The global study of more than 450,000 adults in 10 countries - including the UK - found that daily consumption of all types of soft drinks was linked with a higher chance of dying young.
But the rates for those drinking artificially-sweetened beverages were significantly higher than those consuming full sugar versions.
The scientists, from the WHO International Agency for Research on Cancer in Lyon, said it would be 'prudent' to cut out all soft drinks and have water instead.
And they said taxing sugary drinks – as is done in the UK – could boost diet drink uptake for which the 'long-term' health implications' are unknown.
Experts speaking at the European Society of Cardiology in Paris said people should 'eliminate' soft drinks from their diet.
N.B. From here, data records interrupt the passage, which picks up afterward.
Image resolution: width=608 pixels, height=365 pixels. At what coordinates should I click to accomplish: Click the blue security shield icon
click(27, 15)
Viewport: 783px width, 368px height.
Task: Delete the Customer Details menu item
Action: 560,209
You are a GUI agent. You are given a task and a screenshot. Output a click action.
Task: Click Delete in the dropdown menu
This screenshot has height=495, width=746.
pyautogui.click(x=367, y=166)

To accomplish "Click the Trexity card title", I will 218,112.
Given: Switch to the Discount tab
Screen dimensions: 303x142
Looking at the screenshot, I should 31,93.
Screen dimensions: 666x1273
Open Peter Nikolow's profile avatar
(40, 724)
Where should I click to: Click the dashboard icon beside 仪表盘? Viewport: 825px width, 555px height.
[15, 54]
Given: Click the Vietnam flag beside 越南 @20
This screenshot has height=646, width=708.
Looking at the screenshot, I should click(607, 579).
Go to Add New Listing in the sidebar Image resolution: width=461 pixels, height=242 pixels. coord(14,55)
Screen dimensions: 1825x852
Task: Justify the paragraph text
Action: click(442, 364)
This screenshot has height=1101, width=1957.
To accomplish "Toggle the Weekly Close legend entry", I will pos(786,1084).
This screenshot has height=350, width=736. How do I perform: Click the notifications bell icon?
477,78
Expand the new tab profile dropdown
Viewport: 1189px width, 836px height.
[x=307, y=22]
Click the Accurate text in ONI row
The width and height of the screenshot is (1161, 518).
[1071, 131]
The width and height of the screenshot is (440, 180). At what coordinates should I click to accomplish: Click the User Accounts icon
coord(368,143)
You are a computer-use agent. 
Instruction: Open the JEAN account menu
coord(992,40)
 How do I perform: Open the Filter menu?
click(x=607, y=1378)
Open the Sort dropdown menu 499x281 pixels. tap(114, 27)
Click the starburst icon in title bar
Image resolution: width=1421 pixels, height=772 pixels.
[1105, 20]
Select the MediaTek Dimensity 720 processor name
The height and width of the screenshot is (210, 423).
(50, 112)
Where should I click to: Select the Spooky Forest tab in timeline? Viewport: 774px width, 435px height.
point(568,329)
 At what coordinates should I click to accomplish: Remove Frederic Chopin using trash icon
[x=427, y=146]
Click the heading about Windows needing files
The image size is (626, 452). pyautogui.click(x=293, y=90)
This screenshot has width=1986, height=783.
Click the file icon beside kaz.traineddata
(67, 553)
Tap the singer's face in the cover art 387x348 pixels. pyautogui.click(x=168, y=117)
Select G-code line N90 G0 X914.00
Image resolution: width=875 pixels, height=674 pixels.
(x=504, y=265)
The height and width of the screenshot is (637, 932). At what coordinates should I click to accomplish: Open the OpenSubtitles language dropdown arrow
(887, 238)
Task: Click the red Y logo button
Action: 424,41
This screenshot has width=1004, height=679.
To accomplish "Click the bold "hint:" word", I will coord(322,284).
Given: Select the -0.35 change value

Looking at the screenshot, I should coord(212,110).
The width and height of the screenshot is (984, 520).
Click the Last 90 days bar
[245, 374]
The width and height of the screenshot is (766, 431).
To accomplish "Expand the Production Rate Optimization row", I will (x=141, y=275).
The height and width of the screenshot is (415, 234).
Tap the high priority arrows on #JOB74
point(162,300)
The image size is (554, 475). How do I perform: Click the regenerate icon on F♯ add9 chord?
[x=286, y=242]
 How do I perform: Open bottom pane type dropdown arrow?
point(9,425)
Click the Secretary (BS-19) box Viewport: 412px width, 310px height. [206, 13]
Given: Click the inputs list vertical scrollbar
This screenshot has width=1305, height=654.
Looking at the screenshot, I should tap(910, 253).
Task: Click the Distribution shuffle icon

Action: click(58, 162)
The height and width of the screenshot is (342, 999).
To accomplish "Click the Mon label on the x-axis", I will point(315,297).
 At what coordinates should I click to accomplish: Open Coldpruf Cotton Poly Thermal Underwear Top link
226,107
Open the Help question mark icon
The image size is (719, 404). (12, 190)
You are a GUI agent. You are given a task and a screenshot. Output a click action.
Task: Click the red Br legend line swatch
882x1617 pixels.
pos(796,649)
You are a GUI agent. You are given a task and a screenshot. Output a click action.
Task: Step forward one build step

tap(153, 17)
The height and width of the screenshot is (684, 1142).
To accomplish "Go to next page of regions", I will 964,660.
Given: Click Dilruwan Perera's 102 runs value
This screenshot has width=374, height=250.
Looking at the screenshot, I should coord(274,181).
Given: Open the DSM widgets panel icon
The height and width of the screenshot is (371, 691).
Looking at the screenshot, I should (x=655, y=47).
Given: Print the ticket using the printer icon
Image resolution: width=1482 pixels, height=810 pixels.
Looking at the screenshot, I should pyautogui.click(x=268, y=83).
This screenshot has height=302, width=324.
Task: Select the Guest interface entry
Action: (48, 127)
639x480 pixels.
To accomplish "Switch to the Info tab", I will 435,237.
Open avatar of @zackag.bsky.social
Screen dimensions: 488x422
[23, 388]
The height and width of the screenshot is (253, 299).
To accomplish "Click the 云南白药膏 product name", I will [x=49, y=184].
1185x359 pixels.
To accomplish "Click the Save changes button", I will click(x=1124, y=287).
The research, published in the JAMA Internal Medicine journal, is the largest study to examine links between soft drink consumption and mortality.
Previous smaller studies have suggested a link, but have not found such dramatic differences.
The new research found those who consumed two or more 250ml glasses of diet drink a day had a 26 per increased risk of dying within the next 16 years.
And deaths from cardiovascular disease went up 52 per cent.
For those who had two or more sugary soft drinks a day, the risk of death in the same period was raised by eight per cent.